TASK DESCRIPTION
Switch every "How do I perform:" in the items below to "Where should I click to:" and leave everything else unchanged.
----- EXERCISE INPUT -----
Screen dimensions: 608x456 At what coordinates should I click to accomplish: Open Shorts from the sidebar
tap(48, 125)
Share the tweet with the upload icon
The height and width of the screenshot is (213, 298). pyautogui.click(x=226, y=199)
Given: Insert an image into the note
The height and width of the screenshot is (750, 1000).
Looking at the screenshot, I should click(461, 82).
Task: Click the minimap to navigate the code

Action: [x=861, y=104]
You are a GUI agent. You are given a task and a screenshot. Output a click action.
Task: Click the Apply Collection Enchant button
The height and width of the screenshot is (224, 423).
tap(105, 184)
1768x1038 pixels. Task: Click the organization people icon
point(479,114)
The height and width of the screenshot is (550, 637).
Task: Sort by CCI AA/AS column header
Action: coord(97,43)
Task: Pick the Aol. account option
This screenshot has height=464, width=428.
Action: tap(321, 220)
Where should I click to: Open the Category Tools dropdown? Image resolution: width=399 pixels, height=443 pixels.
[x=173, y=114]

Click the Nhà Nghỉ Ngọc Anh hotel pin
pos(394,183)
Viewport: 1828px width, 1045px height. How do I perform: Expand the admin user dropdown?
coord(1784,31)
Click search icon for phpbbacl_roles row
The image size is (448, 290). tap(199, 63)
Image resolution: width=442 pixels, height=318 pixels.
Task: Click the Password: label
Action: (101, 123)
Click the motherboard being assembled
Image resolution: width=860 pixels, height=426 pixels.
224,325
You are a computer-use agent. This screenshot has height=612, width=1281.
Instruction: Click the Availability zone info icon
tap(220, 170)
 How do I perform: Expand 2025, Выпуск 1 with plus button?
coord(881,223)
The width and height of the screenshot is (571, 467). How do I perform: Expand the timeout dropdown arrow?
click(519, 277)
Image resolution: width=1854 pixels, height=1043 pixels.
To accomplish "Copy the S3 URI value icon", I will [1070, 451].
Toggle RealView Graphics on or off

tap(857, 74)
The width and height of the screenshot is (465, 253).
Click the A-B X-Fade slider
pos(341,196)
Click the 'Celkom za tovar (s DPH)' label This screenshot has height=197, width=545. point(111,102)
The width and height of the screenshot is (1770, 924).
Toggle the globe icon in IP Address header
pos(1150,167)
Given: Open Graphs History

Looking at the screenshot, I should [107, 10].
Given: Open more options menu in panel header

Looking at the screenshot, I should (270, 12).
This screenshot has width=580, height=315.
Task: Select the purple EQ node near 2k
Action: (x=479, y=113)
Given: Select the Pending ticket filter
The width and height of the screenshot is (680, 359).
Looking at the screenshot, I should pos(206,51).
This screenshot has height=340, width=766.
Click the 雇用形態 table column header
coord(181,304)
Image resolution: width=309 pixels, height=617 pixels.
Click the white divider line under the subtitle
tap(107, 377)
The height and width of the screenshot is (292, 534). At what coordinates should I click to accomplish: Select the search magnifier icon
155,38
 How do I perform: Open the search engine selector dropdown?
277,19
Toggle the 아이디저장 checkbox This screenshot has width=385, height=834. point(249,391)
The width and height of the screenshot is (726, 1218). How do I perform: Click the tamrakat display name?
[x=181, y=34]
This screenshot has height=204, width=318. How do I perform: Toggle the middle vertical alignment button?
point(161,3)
-----
RESULT OF THIS TASK
Screen dimensions: 608x456 At what coordinates should I click to accomplish: Open Shorts from the sidebar
tap(48, 125)
Share the tweet with the upload icon
The height and width of the screenshot is (213, 298). pyautogui.click(x=226, y=199)
Given: Insert an image into the note
The height and width of the screenshot is (750, 1000).
Looking at the screenshot, I should click(461, 82).
Task: Click the minimap to navigate the code

Action: [x=861, y=104]
You are a GUI agent. You are given a task and a screenshot. Output a click action.
Task: Click the Apply Collection Enchant button
The height and width of the screenshot is (224, 423).
tap(105, 184)
1768x1038 pixels. Task: Click the organization people icon
point(479,114)
The height and width of the screenshot is (550, 637).
Task: Sort by CCI AA/AS column header
Action: coord(97,43)
Task: Pick the Aol. account option
This screenshot has height=464, width=428.
Action: tap(321, 220)
Where should I click to: Open the Category Tools dropdown? Image resolution: width=399 pixels, height=443 pixels.
[x=173, y=114]

Click the Nhà Nghỉ Ngọc Anh hotel pin
pos(394,183)
Viewport: 1828px width, 1045px height. Where should I click to: Expand the admin user dropdown?
coord(1784,31)
Click search icon for phpbbacl_roles row
The image size is (448, 290). tap(199, 63)
Image resolution: width=442 pixels, height=318 pixels.
Task: Click the Password: label
Action: (101, 123)
Click the motherboard being assembled
Image resolution: width=860 pixels, height=426 pixels.
224,325
You are a computer-use agent. This screenshot has height=612, width=1281.
Instruction: Click the Availability zone info icon
tap(220, 170)
 Where should I click to: Expand 2025, Выпуск 1 with plus button?
coord(881,223)
The width and height of the screenshot is (571, 467). Where should I click to: Expand the timeout dropdown arrow?
click(519, 277)
Image resolution: width=1854 pixels, height=1043 pixels.
To accomplish "Copy the S3 URI value icon", I will [1070, 451].
Toggle RealView Graphics on or off

tap(857, 74)
The width and height of the screenshot is (465, 253).
Click the A-B X-Fade slider
pos(341,196)
Click the 'Celkom za tovar (s DPH)' label This screenshot has height=197, width=545. point(111,102)
The width and height of the screenshot is (1770, 924).
Toggle the globe icon in IP Address header
pos(1150,167)
Given: Open Graphs History

Looking at the screenshot, I should [107, 10].
Given: Open more options menu in panel header

Looking at the screenshot, I should (270, 12).
This screenshot has width=580, height=315.
Task: Select the purple EQ node near 2k
Action: (x=479, y=113)
Given: Select the Pending ticket filter
The width and height of the screenshot is (680, 359).
Looking at the screenshot, I should pos(206,51).
This screenshot has height=340, width=766.
Click the 雇用形態 table column header
coord(181,304)
Image resolution: width=309 pixels, height=617 pixels.
Click the white divider line under the subtitle
tap(107, 377)
The height and width of the screenshot is (292, 534). At what coordinates should I click to accomplish: Select the search magnifier icon
155,38
 Where should I click to: Open the search engine selector dropdown?
277,19
Toggle the 아이디저장 checkbox This screenshot has width=385, height=834. point(249,391)
The width and height of the screenshot is (726, 1218). Where should I click to: Click the tamrakat display name?
[x=181, y=34]
This screenshot has height=204, width=318. Where should I click to: Toggle the middle vertical alignment button?
point(161,3)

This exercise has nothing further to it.